Comme il a su le prouver depuis le début de sa carrière avec ses nombreux remakes (La colline a des yeux, Piranha 3D…), Alexandre Aja sait parfaitement dépasser son matériau d’origine pour produire une œuvre originale et créative. La diversité offerte par sa réalisation permet au film d’échapper à une certaine monotonie narrative qui aurait pu facilement endormir son spectateur. Le puzzle menant au dénouement final est subtilement installé tout au long du récit, offrant au spectateur de véritables moments oniriques, tout comme des instants de tension brillamment mis en scènes (rythmés par cette terrifiante jauge d’oxygène qui s’épuise peu à peu…). Vient s’ajouter à cela le montage de Stéphane Roche qui agrémente le film de flashbacks pour permettre au spectateur de reconstituer tant bien que mal la vie bien mystérieuse de Elizabeth Hansen, captive dans une sinistre unité cryogénique.
Guide de survie en milieu réduit
Bien loin de se résumer à un simple gadget scénaristique, la capsule est l’élément central d’Oxygène. Conçu par le chef décorateur Jean Rabasse (à qui l’on doit notamment les décors des films de Jeunet et Caro), l’unité cryogénique trouve son utilité au fil du récit, passant d’une simple prison high-tech au véritable élément déclencheur des péripéties à venir. Cet intérêt apporté au développement d’un décor multifonction (le caisson étant parsemé de multiples écrans) pourra néanmoins atténuer la sensation d’étouffement chez le spectateur, comme l’avait fait astucieusement Buried il y quelques années en optant pour un simple cercueil en bois en piteux état. Cependant, cette complexité permet au décor de devenir un véritable ennemi à anéantir, notamment lorsqu’un bras mécanique souhaite vous injecter un liquide peu recommandable…

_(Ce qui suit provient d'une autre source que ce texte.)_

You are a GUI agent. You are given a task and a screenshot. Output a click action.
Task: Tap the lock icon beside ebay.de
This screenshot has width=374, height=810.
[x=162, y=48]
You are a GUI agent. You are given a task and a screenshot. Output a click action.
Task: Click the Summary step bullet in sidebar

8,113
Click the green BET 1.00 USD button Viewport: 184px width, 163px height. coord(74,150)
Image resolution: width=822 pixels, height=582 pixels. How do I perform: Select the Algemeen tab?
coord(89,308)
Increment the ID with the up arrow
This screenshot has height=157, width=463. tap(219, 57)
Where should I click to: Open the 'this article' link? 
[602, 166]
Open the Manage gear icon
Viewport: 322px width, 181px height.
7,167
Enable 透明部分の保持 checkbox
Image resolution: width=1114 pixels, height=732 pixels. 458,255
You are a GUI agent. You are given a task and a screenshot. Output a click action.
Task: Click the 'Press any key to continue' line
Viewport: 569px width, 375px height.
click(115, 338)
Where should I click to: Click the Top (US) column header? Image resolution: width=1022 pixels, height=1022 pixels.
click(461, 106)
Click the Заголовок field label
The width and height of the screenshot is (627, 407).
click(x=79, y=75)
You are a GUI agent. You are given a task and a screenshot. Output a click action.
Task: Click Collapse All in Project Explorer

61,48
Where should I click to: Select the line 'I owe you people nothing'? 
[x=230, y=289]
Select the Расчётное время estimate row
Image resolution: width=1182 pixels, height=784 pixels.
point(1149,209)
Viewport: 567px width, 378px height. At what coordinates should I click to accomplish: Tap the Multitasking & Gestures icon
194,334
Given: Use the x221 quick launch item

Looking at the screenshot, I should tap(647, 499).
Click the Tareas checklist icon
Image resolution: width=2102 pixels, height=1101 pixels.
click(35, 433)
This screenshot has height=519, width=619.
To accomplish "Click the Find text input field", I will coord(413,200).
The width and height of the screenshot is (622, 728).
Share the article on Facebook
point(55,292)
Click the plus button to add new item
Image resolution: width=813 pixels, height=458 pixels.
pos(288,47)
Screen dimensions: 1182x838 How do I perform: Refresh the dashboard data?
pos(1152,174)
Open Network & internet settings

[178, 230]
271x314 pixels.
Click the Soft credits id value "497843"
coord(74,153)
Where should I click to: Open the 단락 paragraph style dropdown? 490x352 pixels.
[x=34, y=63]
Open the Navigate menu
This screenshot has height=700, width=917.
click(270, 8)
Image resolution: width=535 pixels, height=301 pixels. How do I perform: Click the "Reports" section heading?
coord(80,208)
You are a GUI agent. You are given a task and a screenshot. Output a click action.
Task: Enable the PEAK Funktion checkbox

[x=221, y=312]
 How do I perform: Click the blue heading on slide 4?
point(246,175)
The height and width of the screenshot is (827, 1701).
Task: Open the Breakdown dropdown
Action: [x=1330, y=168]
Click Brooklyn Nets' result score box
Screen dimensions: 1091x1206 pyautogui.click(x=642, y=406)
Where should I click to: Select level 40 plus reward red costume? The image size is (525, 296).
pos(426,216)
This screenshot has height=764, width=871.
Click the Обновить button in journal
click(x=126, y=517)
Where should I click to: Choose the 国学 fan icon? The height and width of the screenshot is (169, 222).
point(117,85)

Oxygène se permet même de délaisser son statut de survival pour aborder des questions existentielles par le prisme de la science-fiction. Véritable ascenseur émotionnel, le film nous offre des moments de surprises extrêmement ambitieux qui diviseront certainement, tant leur arrivée marque un changement majeur et inattendu pour la suite de l’histoire. Si certains tournants scénaristiques semblent fragiles de par leur radicalité, il est indéniable que le nouveau film d’Alexandre Aja est porteur d’immenses ambitions.
Tout comme dans son précédent film Crawl, Aja filme une héroïne luttant pour sa survie. Cette fois-ci, c’est une excellente Mélanie Laurent qui se retrouve à devoir économiser son souffle face à une intelligence artificielle incarnée par la voix monocorde de Mathieu Amalric. Force est de constater que le duo fonctionne à merveille, le film représentant l’humanité dévorée par ses émotions face à une glaciale technologie robotique. Cette idée est d’ailleurs sublimée par les compositions toujours aussi inspirées de l’artiste Rob.
Oxygène est une belle petite pépite du catalogue Netflix. Porté par une impeccable Mélanie Laurent, le film est un thriller labyrinthique qui parvient à captiver son spectateur sans jamais le perdre. S’appuyant sur le brillant scénario de Christie Leblanc, Alexandre Aja nous livre un divertissement ambitieux et rondement bien mené. Mais une chose est sûre : Oxygène ne nous fera définitivement pas regretter le confinement, tant il fait écho à la situation des mois passés, et à venir.
Oxygène est disponible depuis le 12 mai sur Netflix.